The application takes the user inputs (a year and Reporting Unit ID) uses the WaDE web services to search for the corresponding water withdrawal and consumptive use reports from the California Department of Water Resources. The web service returns the report data in XML format, which can be parsed and represented in useful visualizations. Try out the app here.

  • To build an app using R Shiny, you will first need to load the shiny library, and then create one script named ui.R, and another named server.R. These scripts must be located in the same directory in order to run the application. The ui.R script will contain information about the layout, display, and individual output features. The server function contains the commands for generating the output (e.g. creating a plot, calculations, etc). The complete process for setting up the scripts is detailed in this article and in a series of video tutorials.
  • Both the ui.R and the server.R files for this application are available on GitHub. For this example, the ui.R script contains a titlePanel which displays the text “California Water Supply and Water Use Data Exploration”. Other features are contained in the sidebarPanel (including text features explaining the purpose of the app, and slider and dropdown selection tools, (sliderInput and selectInput)) and the mainPanel contains placeholders (similar to div tags in HTML) for the plots and outputs (plotOutput and textOutput) which will be created in the server.R script. The ui.R script also references the possible reporting units available for the user to choose via the selectInput feature.The server.R script loads the necessary libraries for reading in the data from the WaDE web service (library(XML)) and formatting plots (library(ggplot2) and library(RColorBrewer). The script contains a function for fetching the reporting units using the GetCatalog_GetAll web service, as well as a function with commands that are reactive to the user input (such as the year which is selected in the sliderInput feature), perform parsing and formatting tasks, and create the outputs which are displayed in the containers specified in the ui.R script (such as a bar plots which are displayed in the plotOutput containers).
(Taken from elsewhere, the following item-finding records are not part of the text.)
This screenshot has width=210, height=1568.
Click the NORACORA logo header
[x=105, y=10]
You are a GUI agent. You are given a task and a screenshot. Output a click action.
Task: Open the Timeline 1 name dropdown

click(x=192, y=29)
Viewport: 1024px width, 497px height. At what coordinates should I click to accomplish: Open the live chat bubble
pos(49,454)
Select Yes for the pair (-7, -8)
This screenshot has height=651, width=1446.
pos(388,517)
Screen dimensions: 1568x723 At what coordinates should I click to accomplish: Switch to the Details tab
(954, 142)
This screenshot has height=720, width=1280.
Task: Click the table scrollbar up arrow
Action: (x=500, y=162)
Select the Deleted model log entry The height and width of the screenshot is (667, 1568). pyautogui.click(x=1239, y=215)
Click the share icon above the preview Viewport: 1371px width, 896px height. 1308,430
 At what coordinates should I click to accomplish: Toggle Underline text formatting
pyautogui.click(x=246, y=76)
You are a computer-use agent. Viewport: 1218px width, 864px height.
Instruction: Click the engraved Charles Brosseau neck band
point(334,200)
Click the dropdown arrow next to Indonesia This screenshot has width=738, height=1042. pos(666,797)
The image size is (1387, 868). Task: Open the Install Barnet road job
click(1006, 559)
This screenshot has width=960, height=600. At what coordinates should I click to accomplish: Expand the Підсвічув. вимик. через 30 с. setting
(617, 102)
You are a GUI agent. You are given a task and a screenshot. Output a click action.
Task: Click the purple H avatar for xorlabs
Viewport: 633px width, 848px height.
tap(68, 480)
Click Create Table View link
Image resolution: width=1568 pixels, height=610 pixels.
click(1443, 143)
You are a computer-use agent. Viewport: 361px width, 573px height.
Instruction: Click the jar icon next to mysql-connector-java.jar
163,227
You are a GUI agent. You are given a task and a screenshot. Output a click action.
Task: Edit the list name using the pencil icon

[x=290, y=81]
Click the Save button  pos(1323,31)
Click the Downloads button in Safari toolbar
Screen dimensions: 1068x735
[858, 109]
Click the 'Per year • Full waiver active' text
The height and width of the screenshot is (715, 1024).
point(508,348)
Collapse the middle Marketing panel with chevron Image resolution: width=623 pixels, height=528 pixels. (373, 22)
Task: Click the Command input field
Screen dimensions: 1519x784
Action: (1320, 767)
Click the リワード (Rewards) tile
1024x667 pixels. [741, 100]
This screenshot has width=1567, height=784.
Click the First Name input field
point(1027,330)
  • The WaDE GetSummary web service is called using the xmlParse command from the XML library. The actual URL will follow the structure of the web service, treating the reporting unit and year as reactive variables determined by the inputs (input$reportingunit and input$year) which are defined by the slider and dropdown selection features. xmlRoot and xmlSApply are then used to parse through the XML file and search for the desired values, such as the types of water use, and the amount. The renderplot function contains the commands for creating and formatting the plot of the values from the XML data and assigns it to a specific container.The WaDE GetMethod web service is also called and parsed to obtain desired values, such as the URL for the corresponding method. This value is displayed as text using the renderText function.